After being thoroughly entertained by ’The Conjuring,’ I was eager to see James Wan’s sequel to his earlier film, Insidious. I like the 1st film despite the similarities to Poltergeist and Nightmare on Elm Street. It had its own originality with the black and red demon. The depictions of the Nether and the veiled old crone were creepy. After a brief back-story scene, Insidious 2 begins immediately following the events of the 1st film. The Lambert family has moved into their mother’s home, having their own home quarantined as a police investigation into the death of psychic medium, Elise Rainer (Lin Shaye).
Josh (Patrick Wilson) is happy that the ordeal is over but his wife, Renai (Rose Byrne), is not convinced. She begins to see and hear strange things in the house, just like at their own home. When she tries to tell her husband, Josh insists that these events are nothing. Eventually the incidents turn into full-on poltergeist encounter. Renai and Lorraine (Josh’s Mom played by Barbara Hershey) get suspicious of her husband’s insistence that it should be ignored.
This first half of the film was successful in creating suspense and delivering a haunting atmosphere. I will say that the phantom piano playing was done better in both, The Others and Grave Dancers but combined with the baby monitor noises, and some ghostly apparitions floating through the rooms, it was escalating nicely. It was good to see Jocelin Donahue from ‘House of the Devil’ playing a young Lorraine in the flashback sequence. I think she’s a fine actress and hope to see her get more parts in film.
(spoiler alert – if you intend to see the film, skip to the last paragraph)

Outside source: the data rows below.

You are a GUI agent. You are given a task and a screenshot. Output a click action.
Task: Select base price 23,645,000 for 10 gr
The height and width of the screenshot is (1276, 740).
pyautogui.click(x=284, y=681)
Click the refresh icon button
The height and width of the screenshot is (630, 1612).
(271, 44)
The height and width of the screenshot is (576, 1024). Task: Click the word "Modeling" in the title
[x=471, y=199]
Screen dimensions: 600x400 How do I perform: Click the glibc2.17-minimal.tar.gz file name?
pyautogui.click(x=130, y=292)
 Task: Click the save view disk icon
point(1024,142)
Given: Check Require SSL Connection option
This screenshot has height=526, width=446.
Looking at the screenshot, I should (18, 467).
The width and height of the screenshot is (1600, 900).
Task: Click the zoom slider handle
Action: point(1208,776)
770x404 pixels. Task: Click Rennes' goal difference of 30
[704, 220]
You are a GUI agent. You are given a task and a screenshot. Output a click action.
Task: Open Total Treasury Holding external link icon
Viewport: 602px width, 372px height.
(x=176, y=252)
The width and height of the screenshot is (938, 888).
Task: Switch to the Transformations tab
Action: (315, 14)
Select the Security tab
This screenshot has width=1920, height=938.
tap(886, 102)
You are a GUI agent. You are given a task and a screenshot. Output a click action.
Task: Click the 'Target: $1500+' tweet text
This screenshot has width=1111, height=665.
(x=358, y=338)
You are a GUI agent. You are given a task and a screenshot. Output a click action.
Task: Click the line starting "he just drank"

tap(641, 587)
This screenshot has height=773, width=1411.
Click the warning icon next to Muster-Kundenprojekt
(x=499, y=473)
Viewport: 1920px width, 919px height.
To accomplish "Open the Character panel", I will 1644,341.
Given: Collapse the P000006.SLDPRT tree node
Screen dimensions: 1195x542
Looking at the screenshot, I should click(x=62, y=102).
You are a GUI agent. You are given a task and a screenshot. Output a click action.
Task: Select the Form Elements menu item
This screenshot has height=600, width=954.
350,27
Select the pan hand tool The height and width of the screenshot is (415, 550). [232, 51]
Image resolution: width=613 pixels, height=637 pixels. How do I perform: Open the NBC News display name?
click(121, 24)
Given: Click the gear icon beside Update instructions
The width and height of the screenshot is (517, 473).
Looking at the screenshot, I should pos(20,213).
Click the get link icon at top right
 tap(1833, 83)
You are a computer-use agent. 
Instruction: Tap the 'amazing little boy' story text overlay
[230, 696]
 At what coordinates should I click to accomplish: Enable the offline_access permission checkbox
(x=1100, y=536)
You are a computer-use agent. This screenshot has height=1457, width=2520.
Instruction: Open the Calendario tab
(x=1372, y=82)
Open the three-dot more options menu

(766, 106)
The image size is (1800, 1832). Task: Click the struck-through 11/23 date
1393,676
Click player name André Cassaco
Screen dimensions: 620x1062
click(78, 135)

There is a point in this film where everything lined up too perfectly and where everything seemed too explained. The thing that makes paranormal films (and the paranormal in general) scary is the not knowing. I also feel that Wan and Leigh Whanell (co-writer) decided the audience was too dumb to figure things out without slapping them in the face with it. I would say most viewers had already understood that the serial killer, Parker, was abused by his mom and that she made him dress like a girl because she hated men. This was obvious early in the film. But then they had a whole scene, again, which explained it and showed it in better detail. This only made the audience feel sorry for the young boy Parker who grew into the killer Parker. Feeling empathy toward your main antagonist doesn’t make him scary, it makes him a sorrowful figure. And if that’s not enough, the psychic, Elise, (I know, she’s dead but she was there in the Nether waiting for Josh) then explained it verbally for a third time and added, “If we destroy the memory of the Mom, the spirit looses his power.” Really, that’s too nice and neatly packaged for me. I also love the way the son can fall asleep at a moments notice, even when he is terrified by a psychotic banging down the door. My BS meter was pinned.
(spoiler alert – end)
Eventually, the events became too much to believe. Everything lined up too conveniently. A good film needs to not drift too far from reality to be effective. At times I couldn’t believe all the logic and simple explanations of the events happening. I’d rather have no explanation than a dumb one. I get the same feeling from most cop shows on TV. Every clue leads to another clue or witness and in an hour everything is wrapped up nice and neatly. It’s like paint-by-numbers. It is amazing that a lot of the same techniques that worked so well in The Conjuring, fell flat here. It’s another one of those movies that I wouldn’t mind watching the 1st half, but would then shut it off as it becomes too silly. As always, the sequel isn’t nearly as good as the original.